WORK INSTRUCTIONS:
Set the data down once more, exactly as it is written.

DATASET RECORDS:
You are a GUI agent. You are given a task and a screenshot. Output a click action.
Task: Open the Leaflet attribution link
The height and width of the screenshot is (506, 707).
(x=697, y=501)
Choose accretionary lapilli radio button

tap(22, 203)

RESPONSE FOR THIS EXERCISE:
You are a GUI agent. You are given a task and a screenshot. Output a click action.
Task: Open the Leaflet attribution link
The height and width of the screenshot is (506, 707).
(x=697, y=501)
Choose accretionary lapilli radio button

tap(22, 203)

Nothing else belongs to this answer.